Exercise aim |
Two lines below mark the span: the one containing "dental anxiety (54, 951)" and the one containing "July 2026 (71, 1403)". Set down both, plus every line between, exactly as they stand, and nothing else.

────────

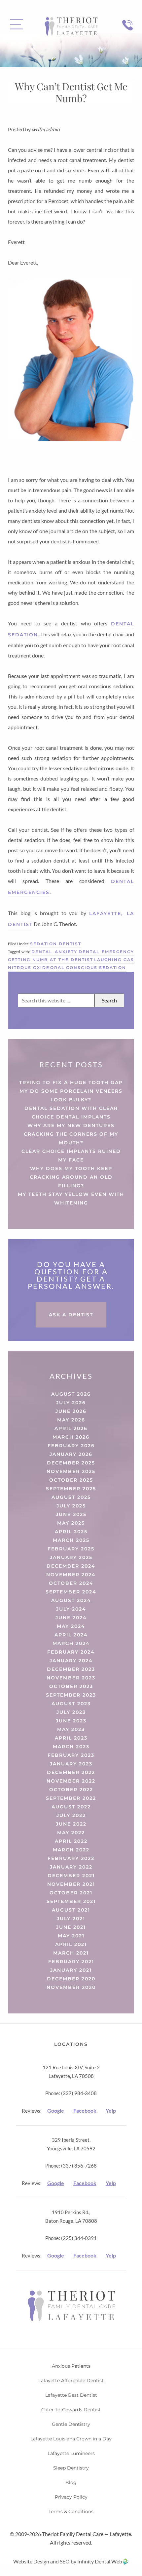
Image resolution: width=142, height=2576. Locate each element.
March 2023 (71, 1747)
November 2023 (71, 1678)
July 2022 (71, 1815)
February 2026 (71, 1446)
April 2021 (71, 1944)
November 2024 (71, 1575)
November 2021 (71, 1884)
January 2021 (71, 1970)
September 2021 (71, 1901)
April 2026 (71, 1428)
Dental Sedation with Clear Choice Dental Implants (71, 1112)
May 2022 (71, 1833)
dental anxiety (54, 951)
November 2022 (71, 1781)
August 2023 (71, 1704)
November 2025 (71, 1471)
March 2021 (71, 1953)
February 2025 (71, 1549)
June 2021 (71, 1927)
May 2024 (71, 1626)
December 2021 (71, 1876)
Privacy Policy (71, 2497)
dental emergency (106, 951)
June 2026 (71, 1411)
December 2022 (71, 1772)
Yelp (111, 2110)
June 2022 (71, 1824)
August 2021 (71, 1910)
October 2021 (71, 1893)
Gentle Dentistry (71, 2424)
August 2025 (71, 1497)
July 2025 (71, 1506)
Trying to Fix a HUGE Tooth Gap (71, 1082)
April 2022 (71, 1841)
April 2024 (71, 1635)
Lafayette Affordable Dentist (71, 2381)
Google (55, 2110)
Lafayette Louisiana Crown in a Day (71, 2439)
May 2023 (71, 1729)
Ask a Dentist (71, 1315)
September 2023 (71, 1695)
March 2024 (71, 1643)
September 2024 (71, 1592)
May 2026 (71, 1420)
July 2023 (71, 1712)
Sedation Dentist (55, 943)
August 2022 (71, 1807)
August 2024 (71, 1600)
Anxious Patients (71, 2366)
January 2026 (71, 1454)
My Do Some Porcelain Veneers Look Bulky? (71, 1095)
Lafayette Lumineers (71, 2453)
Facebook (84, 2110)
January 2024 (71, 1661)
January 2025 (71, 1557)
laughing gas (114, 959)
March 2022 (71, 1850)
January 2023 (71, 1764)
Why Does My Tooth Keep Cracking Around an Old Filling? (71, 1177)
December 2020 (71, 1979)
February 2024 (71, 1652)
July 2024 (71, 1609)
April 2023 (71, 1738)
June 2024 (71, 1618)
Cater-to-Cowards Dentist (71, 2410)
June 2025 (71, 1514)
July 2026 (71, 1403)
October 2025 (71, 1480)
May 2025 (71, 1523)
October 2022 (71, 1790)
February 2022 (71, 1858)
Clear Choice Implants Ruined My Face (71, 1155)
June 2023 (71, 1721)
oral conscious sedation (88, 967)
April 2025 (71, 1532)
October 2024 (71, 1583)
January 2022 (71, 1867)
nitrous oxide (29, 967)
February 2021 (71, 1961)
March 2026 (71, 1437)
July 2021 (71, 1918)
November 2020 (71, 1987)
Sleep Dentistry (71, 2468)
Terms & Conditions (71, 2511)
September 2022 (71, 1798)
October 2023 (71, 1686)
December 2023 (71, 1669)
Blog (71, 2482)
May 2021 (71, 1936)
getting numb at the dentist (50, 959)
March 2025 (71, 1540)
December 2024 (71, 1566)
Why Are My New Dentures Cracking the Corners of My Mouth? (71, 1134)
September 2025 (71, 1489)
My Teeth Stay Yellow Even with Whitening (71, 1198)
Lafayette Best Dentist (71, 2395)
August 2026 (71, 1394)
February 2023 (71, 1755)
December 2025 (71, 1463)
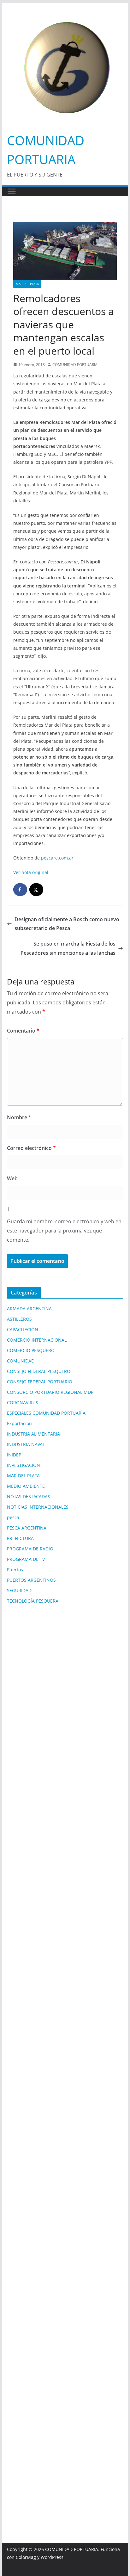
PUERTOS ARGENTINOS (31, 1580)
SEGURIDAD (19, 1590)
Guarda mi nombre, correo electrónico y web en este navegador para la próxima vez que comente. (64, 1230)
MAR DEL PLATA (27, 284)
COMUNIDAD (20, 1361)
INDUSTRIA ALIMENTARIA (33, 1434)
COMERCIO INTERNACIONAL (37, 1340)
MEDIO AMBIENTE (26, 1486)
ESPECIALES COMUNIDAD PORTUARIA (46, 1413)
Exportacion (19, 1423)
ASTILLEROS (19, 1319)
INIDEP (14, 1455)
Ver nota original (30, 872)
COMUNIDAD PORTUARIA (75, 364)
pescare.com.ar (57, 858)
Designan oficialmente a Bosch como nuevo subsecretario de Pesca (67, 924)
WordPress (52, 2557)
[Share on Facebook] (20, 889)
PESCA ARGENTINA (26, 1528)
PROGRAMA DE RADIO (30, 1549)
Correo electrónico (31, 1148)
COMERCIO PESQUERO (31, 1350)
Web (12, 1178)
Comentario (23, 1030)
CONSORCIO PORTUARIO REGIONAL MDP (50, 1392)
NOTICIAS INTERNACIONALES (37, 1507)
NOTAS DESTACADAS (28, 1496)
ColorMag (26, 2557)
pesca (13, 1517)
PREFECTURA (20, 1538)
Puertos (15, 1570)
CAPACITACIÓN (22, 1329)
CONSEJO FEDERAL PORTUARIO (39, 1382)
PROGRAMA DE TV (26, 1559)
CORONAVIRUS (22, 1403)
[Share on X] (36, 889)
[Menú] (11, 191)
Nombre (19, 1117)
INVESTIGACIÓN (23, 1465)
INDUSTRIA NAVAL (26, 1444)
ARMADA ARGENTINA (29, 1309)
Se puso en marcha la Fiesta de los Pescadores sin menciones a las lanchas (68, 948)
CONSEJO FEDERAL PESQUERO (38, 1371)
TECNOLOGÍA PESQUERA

────────

Completed exercise |
dental anxiety (54, 951)
November 2022 (71, 1781)
August 2023 (71, 1704)
November 2025 (71, 1471)
March 2021 (71, 1953)
February 2025 (71, 1549)
June 2021 (71, 1927)
May 2024 (71, 1626)
December 2021 (71, 1876)
Privacy Policy (71, 2497)
dental emergency (106, 951)
June 2026 (71, 1411)
December 2022 (71, 1772)
Yelp (111, 2110)
June 2022 (71, 1824)
August 2021 (71, 1910)
October 2021 (71, 1893)
Gentle Dentistry (71, 2424)
August 2025 (71, 1497)
July 2025 (71, 1506)
Trying to Fix a HUGE Tooth Gap (71, 1082)
April 2022 (71, 1841)
April 2024 (71, 1635)
Lafayette Affordable Dentist (71, 2381)
Google (55, 2110)
Lafayette Louisiana Crown in a Day (71, 2439)
May 2023 (71, 1729)
Ask a Dentist (71, 1315)
September 2023 (71, 1695)
March 2024 (71, 1643)
September 2024 (71, 1592)
May 2026 (71, 1420)
July 2023 (71, 1712)
Sedation Dentist (55, 943)
August 2022 (71, 1807)
August 2024 (71, 1600)
Anxious Patients (71, 2366)
January 2026 (71, 1454)
My Do Some Porcelain Veneers Look Bulky? (71, 1095)
Lafayette Lumineers (71, 2453)
Facebook (84, 2110)
January 2024 (71, 1661)
January 2025 (71, 1557)
laughing gas (114, 959)
March 2022 (71, 1850)
January 2023 (71, 1764)
Why Does My Tooth Keep Cracking Around an Old Filling? (71, 1177)
December 2020 (71, 1979)
February 2024 (71, 1652)
July 2024 (71, 1609)
April 2023 (71, 1738)
June 2024 (71, 1618)
Cater-to-Cowards Dentist (71, 2410)
June 2025 (71, 1514)
July 2026 (71, 1403)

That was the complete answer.